JPS585860B2 - Method for manufacturing acid-resistant cement - Google Patents

Description

[Detailed Description of the Invention] The present invention relates to a method for producing acid-resistant cement that can be used as various structural materials, joint materials, lining materials, etc., and exhibits excellent physical properties such as durability against acids and strength. .

Hardened cement such as Portland cement or mixed cement, which is widely used in building structures due to its excellent physical properties such as mechanical strength, workability, and economic efficiency, is a cement hydrate that is soluble in acids. Since it is mainly composed of calcium salts, it has low resistance to acids, and even alumina cement, which has relatively strong resistance, shows almost no resistance to acid solutions with a pH of 4 or less.

Therefore, these ordinary cements cannot be used in places where acid resistance is required, so much research has been done, and various so-called acid-resistant materials have now been developed.

However, as these materials improve in physical properties such as strength as well as acid resistance, they become considerably more expensive. The reality is that none of these methods has been able to provide acid-resistant cement that is fully satisfactory for practical use.

In other words, there seems to be no material that satisfies the requirements of being acid resistant, having high strength, being durable, usable for a long period of time, and being reasonably priced.

From this point of view, the purpose of the present invention is to utilize alkali silicate, which has been conventionally used in alkali silicate acid-resistant cement, as a binder, and to make use of its excellent properties such as acid resistance and heat resistance. It is an object of the present invention to provide an alkali silicate-based acid-resistant cement that further improves durability including properties, strength development, etc., is easy to construct, and is versatile and can be used at a low price.

That is, the present invention provides an acid-resistant cement containing an alkali silicate as the binder, in which part or all of the binder is applied to the surface of solid particles such as silica, quartz, or porcelain, and these solid particles and an alkali silicate solution are thoroughly mixed.
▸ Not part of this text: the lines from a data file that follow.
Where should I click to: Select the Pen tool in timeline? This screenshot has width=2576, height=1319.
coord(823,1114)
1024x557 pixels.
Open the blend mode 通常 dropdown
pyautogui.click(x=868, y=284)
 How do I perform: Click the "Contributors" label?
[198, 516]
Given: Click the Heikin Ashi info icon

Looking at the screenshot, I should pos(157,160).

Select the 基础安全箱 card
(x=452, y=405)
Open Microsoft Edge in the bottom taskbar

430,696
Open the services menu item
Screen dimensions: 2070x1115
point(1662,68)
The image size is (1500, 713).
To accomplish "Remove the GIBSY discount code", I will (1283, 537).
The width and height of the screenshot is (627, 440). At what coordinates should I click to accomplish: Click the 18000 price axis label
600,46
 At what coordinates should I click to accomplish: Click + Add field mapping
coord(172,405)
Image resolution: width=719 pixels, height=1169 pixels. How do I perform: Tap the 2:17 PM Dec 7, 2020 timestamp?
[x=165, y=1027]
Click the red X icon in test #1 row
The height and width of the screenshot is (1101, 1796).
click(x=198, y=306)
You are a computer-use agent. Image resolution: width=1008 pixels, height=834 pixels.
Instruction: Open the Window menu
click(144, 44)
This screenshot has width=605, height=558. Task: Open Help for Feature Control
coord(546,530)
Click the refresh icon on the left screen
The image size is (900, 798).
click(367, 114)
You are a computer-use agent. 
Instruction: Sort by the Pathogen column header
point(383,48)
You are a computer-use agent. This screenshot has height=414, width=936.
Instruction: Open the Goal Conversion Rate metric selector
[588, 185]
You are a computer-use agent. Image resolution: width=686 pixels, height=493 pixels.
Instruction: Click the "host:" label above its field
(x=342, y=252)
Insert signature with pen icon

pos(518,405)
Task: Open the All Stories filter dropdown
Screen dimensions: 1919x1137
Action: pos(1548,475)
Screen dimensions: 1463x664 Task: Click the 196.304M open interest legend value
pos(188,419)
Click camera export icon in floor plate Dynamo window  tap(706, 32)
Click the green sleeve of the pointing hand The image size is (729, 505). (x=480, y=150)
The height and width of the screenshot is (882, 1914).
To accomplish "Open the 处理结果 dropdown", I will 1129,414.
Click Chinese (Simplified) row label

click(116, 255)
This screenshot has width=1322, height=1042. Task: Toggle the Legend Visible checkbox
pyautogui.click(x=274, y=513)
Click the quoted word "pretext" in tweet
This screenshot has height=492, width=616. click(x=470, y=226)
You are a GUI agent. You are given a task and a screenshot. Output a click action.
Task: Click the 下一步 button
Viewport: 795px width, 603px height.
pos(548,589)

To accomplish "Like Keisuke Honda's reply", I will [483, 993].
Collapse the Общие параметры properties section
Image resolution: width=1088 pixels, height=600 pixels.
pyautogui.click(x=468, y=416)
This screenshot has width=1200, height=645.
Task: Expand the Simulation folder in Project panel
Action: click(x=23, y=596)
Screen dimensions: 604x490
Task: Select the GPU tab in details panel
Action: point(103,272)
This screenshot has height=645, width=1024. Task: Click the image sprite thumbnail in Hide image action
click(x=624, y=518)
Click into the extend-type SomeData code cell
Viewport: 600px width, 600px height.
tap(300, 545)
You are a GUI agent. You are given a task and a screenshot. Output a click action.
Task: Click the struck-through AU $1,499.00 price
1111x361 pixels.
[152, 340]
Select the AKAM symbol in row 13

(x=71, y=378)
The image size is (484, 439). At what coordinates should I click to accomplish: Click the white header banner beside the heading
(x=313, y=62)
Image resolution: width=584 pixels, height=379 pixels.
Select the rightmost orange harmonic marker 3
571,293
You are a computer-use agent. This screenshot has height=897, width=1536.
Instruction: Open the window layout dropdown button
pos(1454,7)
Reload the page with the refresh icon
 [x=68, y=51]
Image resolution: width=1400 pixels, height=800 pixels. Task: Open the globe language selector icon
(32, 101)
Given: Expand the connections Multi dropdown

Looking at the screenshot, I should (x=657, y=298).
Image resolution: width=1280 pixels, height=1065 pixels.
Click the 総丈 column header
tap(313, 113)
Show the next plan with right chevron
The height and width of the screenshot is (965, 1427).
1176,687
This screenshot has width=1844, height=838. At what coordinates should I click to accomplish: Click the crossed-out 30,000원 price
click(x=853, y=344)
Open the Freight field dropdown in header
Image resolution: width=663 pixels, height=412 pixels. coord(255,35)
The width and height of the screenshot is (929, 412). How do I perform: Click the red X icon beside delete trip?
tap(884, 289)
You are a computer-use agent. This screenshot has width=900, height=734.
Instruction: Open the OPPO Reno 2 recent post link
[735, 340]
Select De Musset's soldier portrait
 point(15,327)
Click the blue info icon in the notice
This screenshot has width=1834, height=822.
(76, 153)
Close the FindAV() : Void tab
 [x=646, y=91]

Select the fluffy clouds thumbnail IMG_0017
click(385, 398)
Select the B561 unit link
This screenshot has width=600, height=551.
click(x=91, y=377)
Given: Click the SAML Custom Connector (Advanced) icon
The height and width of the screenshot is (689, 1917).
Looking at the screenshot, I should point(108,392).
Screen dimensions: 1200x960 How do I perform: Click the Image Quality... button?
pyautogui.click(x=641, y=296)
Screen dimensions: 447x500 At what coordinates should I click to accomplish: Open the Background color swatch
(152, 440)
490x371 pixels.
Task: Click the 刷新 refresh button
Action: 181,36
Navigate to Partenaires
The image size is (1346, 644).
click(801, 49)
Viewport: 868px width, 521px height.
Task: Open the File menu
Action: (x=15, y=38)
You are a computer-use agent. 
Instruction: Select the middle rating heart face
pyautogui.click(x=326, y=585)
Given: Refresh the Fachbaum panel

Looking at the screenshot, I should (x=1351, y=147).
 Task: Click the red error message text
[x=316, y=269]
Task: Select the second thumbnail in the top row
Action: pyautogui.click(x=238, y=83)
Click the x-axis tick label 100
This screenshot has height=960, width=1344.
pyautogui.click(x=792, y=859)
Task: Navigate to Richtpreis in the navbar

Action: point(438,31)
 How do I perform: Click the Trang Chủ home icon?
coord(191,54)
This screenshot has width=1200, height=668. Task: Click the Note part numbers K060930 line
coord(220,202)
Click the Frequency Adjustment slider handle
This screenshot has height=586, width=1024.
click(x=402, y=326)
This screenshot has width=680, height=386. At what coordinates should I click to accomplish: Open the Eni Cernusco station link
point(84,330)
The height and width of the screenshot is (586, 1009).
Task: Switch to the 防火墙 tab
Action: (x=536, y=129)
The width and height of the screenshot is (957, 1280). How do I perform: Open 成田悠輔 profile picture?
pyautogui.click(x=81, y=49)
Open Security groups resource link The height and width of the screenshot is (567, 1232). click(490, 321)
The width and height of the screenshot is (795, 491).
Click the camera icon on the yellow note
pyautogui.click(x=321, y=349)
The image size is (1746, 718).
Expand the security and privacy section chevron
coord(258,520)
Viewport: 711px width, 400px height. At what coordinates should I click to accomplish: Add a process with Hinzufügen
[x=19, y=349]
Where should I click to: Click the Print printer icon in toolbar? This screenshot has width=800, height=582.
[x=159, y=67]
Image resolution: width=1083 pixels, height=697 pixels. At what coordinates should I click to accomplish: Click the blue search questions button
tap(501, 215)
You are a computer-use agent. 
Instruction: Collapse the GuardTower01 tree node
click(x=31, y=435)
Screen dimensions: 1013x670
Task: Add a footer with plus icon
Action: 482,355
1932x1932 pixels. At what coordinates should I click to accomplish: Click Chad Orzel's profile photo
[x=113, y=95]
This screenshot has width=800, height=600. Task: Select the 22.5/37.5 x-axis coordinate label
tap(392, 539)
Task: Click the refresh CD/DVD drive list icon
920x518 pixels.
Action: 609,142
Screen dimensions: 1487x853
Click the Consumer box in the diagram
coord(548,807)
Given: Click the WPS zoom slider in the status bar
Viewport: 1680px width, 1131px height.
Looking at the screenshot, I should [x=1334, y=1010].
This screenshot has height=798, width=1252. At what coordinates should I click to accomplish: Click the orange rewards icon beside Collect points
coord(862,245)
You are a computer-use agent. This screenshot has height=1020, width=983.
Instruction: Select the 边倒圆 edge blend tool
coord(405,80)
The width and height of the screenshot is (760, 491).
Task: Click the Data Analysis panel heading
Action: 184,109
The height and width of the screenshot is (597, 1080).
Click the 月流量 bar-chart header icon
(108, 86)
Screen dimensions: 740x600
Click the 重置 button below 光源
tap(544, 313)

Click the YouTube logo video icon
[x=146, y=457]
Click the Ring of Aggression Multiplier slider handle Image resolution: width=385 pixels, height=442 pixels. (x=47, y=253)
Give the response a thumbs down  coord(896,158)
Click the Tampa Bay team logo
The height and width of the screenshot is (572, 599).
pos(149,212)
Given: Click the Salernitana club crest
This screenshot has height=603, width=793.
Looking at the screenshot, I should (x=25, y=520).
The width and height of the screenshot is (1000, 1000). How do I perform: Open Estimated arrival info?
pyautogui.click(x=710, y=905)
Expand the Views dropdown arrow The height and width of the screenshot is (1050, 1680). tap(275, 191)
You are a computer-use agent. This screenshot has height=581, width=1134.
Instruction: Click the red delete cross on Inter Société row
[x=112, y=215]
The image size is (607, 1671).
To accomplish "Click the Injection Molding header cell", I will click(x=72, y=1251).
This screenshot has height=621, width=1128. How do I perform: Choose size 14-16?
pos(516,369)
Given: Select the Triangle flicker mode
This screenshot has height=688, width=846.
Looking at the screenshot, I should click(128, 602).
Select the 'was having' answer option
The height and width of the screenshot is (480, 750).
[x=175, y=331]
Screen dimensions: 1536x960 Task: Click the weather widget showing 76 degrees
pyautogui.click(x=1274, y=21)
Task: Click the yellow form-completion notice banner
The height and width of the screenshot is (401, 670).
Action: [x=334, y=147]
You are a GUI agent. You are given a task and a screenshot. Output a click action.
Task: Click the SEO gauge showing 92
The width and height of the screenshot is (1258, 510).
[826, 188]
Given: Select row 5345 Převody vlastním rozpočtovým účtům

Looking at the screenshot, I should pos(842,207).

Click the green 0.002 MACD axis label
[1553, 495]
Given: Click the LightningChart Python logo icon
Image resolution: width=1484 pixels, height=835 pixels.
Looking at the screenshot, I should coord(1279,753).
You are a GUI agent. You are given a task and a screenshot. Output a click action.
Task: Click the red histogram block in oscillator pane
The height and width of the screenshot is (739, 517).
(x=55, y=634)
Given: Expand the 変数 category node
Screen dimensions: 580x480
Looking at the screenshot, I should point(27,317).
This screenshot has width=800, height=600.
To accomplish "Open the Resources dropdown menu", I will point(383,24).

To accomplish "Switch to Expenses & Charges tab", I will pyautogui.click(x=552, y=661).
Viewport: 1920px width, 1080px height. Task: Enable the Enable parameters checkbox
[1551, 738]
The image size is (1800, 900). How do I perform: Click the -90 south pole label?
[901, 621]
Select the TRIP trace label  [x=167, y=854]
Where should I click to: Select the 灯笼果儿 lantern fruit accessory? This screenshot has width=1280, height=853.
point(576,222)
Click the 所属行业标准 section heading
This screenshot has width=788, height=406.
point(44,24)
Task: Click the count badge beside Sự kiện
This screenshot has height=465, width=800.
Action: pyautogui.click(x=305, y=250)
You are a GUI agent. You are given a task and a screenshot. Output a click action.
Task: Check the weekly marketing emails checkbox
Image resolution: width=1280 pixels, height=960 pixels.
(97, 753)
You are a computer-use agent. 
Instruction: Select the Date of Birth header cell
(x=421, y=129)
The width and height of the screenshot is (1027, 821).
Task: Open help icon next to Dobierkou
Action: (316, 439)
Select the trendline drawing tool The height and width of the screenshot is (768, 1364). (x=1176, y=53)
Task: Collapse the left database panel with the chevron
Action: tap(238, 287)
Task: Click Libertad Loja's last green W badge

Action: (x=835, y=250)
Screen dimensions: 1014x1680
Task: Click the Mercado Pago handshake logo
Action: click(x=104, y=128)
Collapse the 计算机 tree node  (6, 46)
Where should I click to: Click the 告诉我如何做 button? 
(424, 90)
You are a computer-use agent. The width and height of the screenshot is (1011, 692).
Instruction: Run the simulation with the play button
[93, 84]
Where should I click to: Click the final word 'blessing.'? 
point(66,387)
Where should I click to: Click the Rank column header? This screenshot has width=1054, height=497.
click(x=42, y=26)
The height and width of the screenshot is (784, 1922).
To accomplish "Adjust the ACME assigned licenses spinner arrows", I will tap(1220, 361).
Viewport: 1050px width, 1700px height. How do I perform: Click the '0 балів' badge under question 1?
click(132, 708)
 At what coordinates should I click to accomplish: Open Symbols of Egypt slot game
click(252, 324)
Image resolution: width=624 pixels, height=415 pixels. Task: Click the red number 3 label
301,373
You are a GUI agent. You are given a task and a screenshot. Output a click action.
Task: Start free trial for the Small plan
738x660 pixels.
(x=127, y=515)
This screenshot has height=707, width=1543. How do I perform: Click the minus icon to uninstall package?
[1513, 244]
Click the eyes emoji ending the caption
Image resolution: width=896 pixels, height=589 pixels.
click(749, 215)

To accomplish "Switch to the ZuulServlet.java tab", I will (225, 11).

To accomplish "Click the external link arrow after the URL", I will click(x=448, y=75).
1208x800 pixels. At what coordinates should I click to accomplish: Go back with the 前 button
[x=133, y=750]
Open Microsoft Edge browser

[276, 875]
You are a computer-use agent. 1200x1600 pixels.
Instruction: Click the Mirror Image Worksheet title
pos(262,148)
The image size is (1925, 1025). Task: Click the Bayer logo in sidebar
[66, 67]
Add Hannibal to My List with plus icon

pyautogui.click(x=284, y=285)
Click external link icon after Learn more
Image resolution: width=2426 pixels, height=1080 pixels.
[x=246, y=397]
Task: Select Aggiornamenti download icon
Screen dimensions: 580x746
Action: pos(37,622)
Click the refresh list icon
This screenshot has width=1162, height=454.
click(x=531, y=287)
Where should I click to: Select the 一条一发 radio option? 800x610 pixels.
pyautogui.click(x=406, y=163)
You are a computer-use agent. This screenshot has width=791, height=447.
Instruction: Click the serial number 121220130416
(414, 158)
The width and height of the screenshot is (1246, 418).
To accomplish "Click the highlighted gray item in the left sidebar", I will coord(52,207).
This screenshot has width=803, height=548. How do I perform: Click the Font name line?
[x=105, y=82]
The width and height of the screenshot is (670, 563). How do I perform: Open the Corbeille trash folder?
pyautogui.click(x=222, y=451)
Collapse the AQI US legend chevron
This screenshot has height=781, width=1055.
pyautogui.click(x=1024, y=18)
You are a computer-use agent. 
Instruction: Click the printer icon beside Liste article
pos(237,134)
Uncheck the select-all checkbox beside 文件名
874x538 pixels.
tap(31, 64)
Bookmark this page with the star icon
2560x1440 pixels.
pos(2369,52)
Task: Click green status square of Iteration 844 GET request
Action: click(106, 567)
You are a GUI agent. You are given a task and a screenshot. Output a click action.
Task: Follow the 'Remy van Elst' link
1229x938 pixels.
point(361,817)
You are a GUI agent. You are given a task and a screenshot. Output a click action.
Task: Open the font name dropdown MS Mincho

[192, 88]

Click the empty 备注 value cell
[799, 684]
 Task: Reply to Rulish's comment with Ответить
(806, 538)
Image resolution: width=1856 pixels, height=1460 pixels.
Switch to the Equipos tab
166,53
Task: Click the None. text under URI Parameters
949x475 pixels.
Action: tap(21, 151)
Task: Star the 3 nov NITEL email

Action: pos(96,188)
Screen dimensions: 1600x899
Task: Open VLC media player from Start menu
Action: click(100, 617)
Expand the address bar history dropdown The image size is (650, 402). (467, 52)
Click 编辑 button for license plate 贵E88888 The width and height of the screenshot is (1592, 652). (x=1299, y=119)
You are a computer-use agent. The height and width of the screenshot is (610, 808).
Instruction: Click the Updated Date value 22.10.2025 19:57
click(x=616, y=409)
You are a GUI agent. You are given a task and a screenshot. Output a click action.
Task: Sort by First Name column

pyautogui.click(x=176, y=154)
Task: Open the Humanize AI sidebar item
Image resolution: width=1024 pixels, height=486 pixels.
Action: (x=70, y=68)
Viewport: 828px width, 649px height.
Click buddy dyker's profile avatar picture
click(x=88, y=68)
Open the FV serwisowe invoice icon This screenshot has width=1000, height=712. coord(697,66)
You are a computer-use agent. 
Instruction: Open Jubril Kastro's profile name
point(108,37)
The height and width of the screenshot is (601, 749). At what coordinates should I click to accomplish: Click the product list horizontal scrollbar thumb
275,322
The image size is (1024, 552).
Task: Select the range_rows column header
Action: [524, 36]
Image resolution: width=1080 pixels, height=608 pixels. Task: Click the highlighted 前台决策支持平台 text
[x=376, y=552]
The first advantage is to form a film by post-drying and use it as an aggregate, a filler, or a composite binder containing aggregate, and further add hardening accelerators such as silicates, phosphates, and alumina. This method of producing acid-resistant cement is characterized by mixing one or more of cement, a mixture of silicone varnish, etc., and additives.

Alkaline silicate compounds, especially sodium silicate, have been widely used as a cheaper inorganic binder in various applications such as injection grouting materials and adhesives. It is already known that an alkali silicate acid-resistant cement can be obtained by combining a curing accelerator, additives such as zinc oxide and alumina cement, and a mixture.

These currently reported acid-resistant cements include silica,
When used, a powder containing aggregates or fillers such as quartz or porcelain, hardening accelerators such as sodium silicate and condensed aluminum phosphate, and alumina cement are mixed with a sodium silicate solution as a binder. do 2
There is a package type and a single package type that uses powdered sodium silicate as a binder and can be used by simply kneading it with water.By changing the curing accelerator etc., acid resistance, water resistance, strength, etc. can be improved. A variety of cements with different values have been obtained.

However, with these conventional methods, it is almost impossible to satisfy all the properties required for acid-resistant cement.

That is, in order to improve water resistance, metal oxides such as zinc must be added, and as a result, acid resistance, which is the most important, decreases.

Furthermore, if the particles of aggregate or filler are made smaller in order to improve strength and durability, or if the amount of sodium silicate is increased, the drawback is that the drying shrinkage of the cured product increases. .

Therefore, it is mostly used as a joint or lining material for acid-resistant bricks and tiles, and it has yet to be used as a structural material or in places where strength is required with the same reliability as Portland cement. The reality is that there is none.

Therefore, the inventor of the present invention aimed to create an all-purpose acid-resistant cement that is not only acid-resistant but also excellent in all aspects such as water resistance, durability, and workability.As a result of various experimental studies, the inventor simply added the necessary ingredients as described above. In addition to the method of simply mixing, some or all of the alkaline silicate solution used as a binder is applied to the surface of solid particles such as silica, quartz, and porcelain, which are usually used in large quantities as aggregates or fillers, preferably solid particles 10
0 parts to 5 to 25 parts (in terms of solid content) are sufficiently mixed with solid particles and dried to form a solid alkali silicate film on the surface of the solid particles, which can be used as aggregate, filler, or bone. By using this material as a composite binder containing the same material, we succeeded in obtaining acid-resistant cement that has good physical properties not only in strength and durability but also in other aspects.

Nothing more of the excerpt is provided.